■ **Provided records**
------

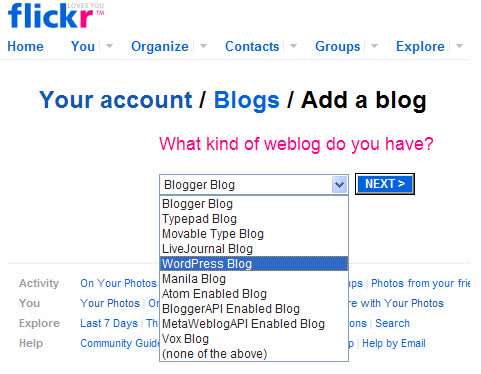The height and width of the screenshot is (374, 481).
Task: Go to the Home navigation link
Action: (25, 46)
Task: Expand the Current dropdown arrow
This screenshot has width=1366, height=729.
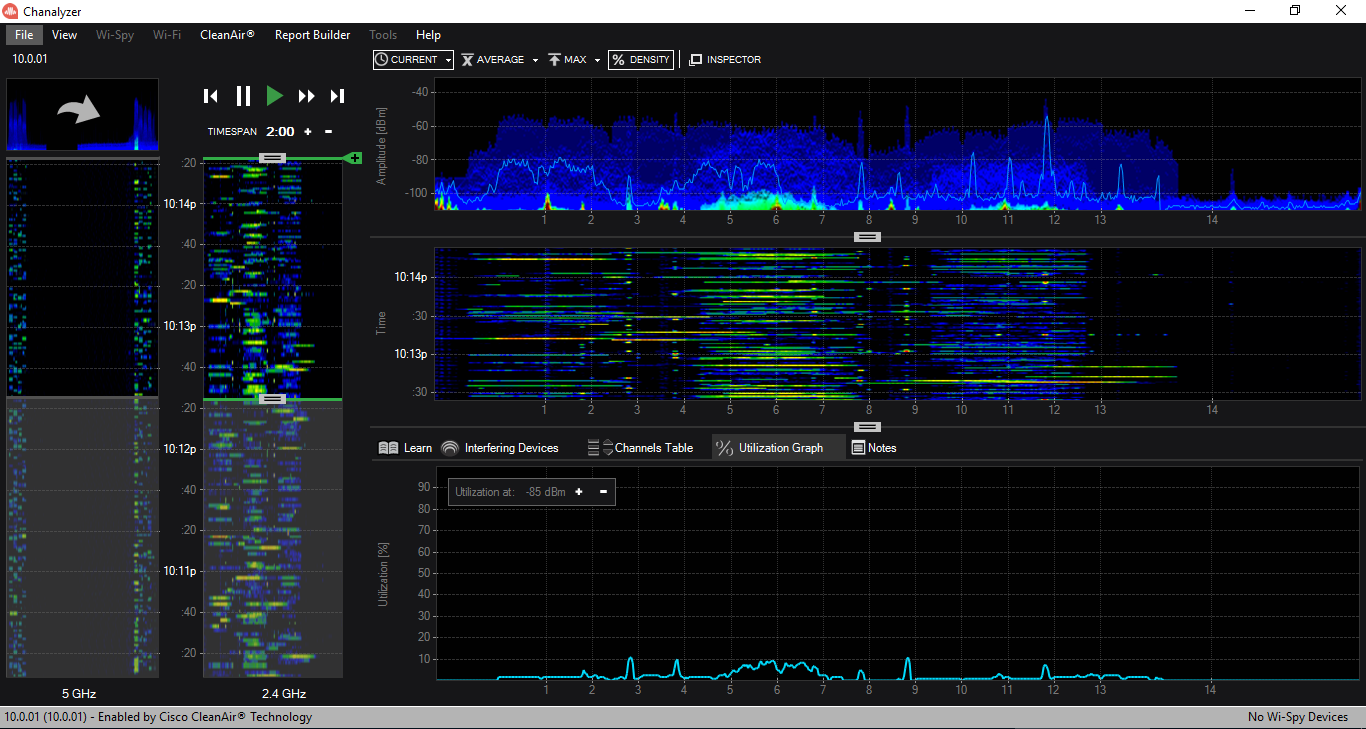Action: pos(448,61)
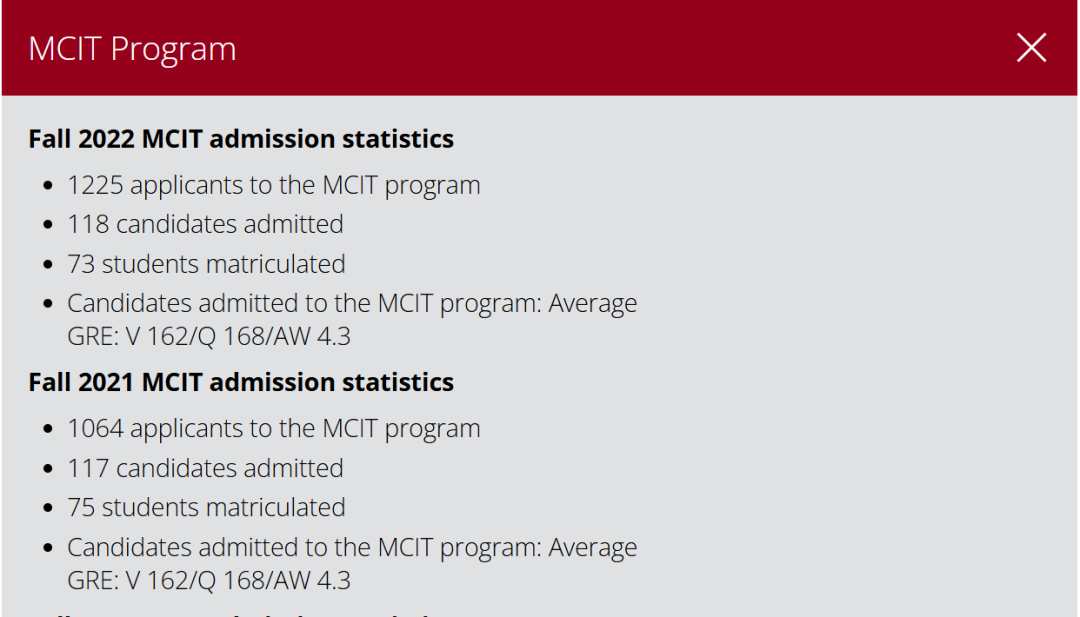Select the 73 students matriculated line
The image size is (1080, 617).
click(x=206, y=264)
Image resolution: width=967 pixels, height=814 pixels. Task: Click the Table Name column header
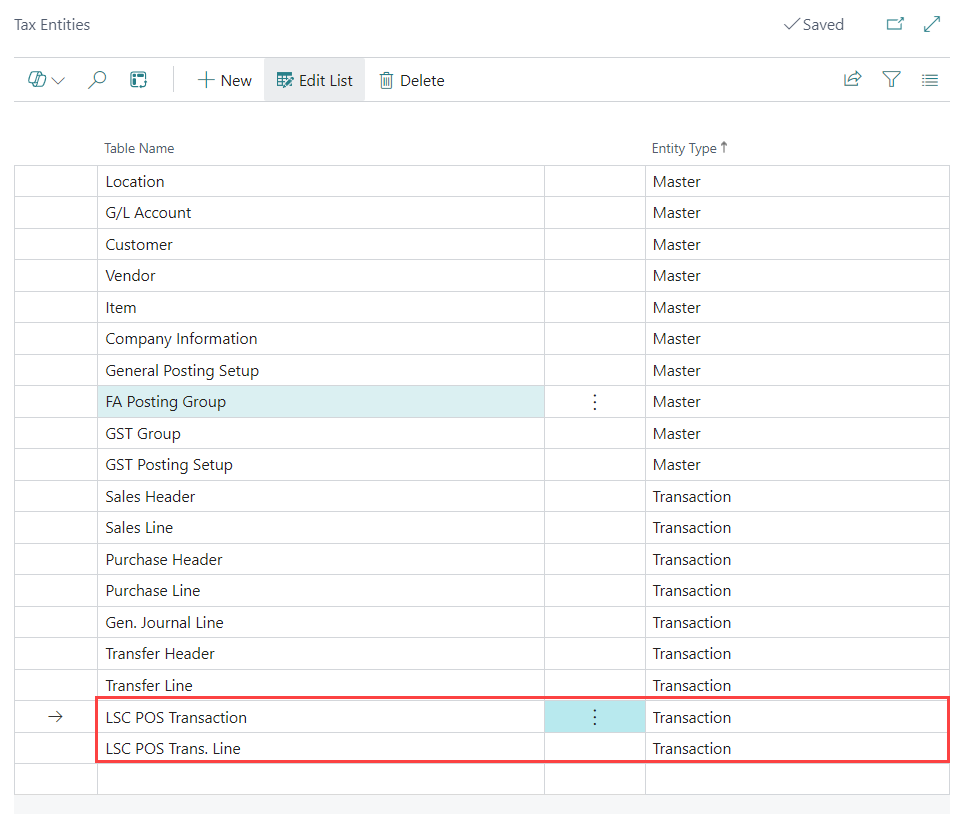pyautogui.click(x=139, y=148)
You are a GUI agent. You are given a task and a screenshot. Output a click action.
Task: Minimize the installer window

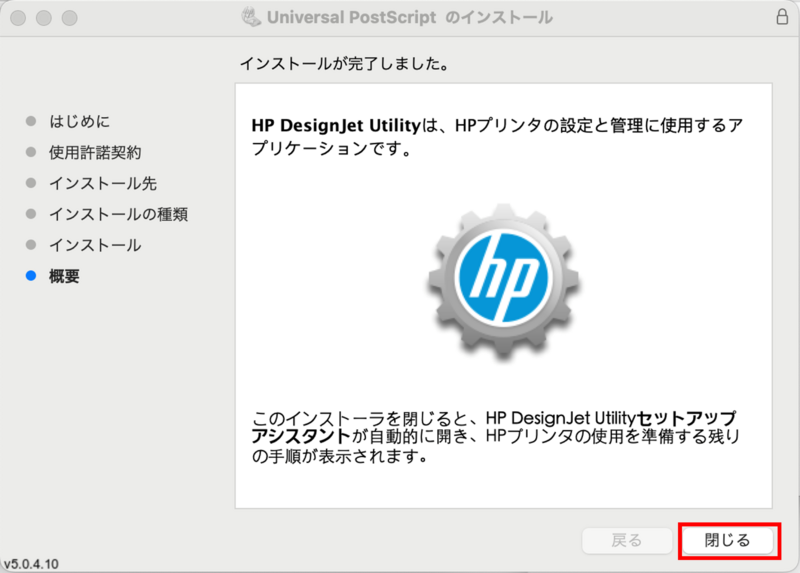[x=44, y=18]
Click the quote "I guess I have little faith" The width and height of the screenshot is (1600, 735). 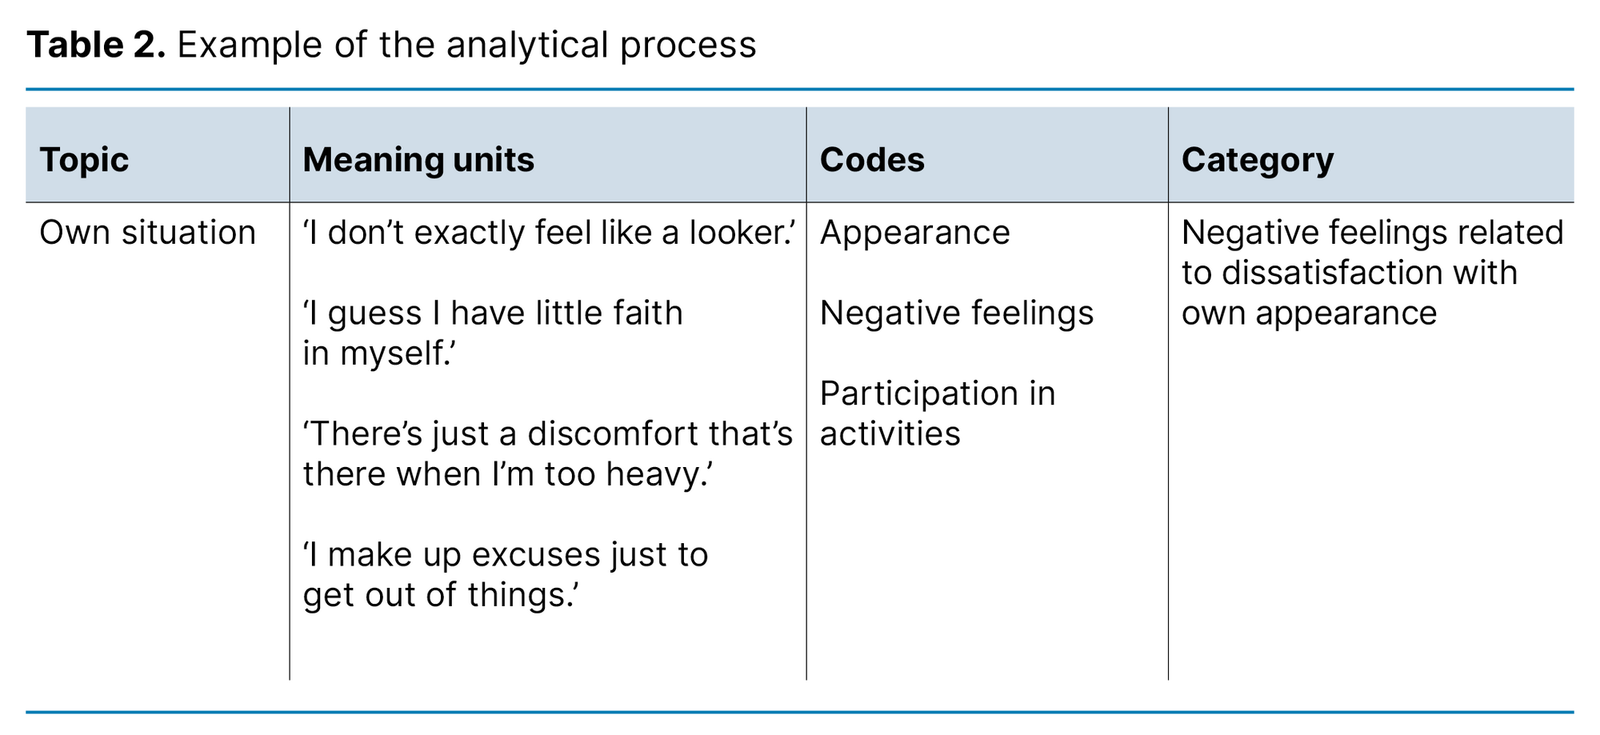493,313
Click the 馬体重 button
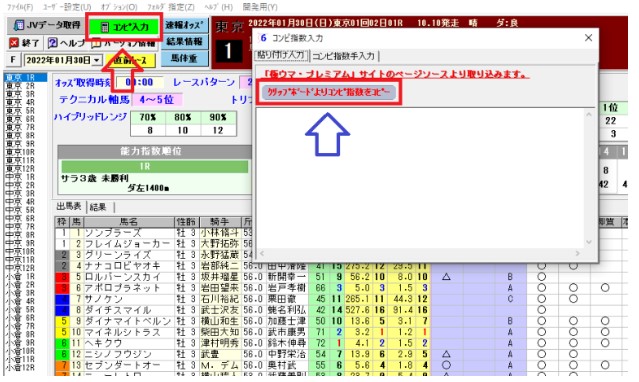 coord(184,58)
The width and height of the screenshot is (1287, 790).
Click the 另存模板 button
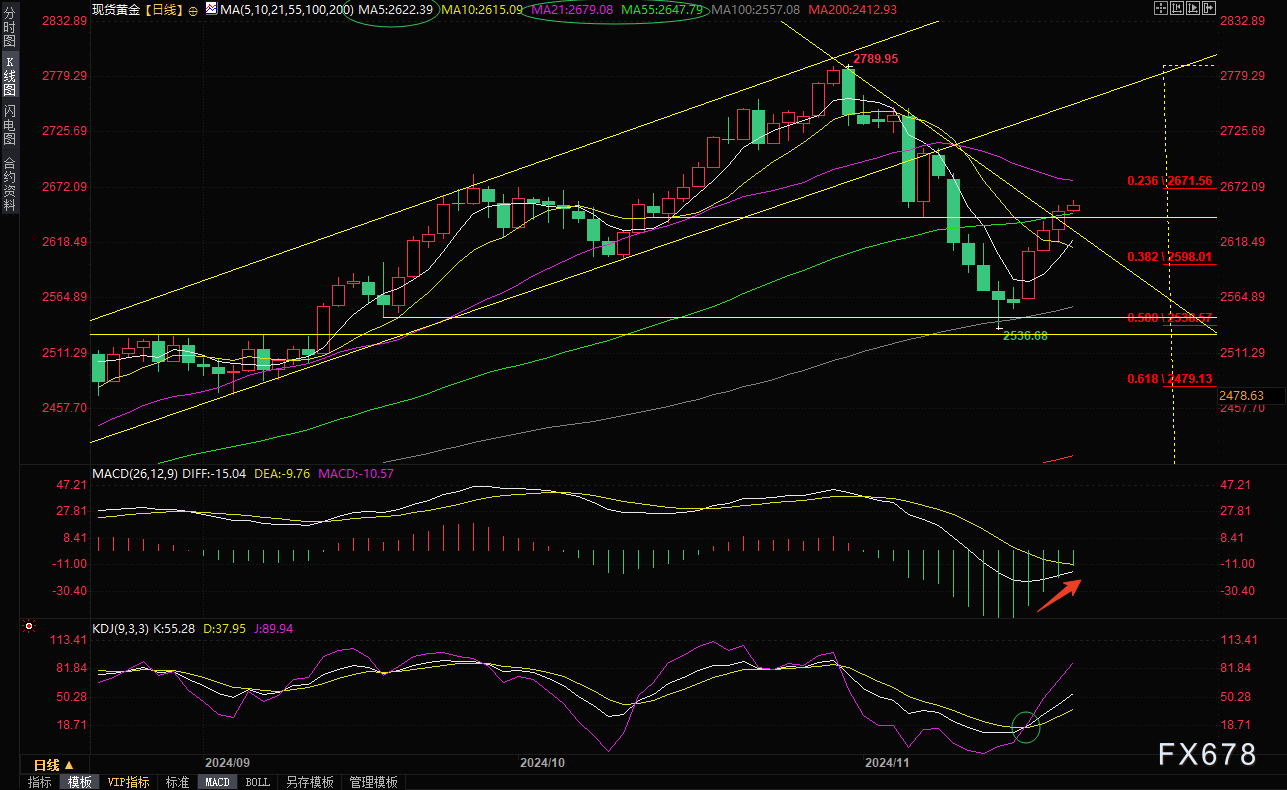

------

■ **Work order**
Set down exactly the lines of the entries above from the one holding "The width and height of the screenshot is (1287, 790)." through the last one, including both, with the pictures left out.

■ **Result below**
The width and height of the screenshot is (1287, 790).
Click the 另存模板 button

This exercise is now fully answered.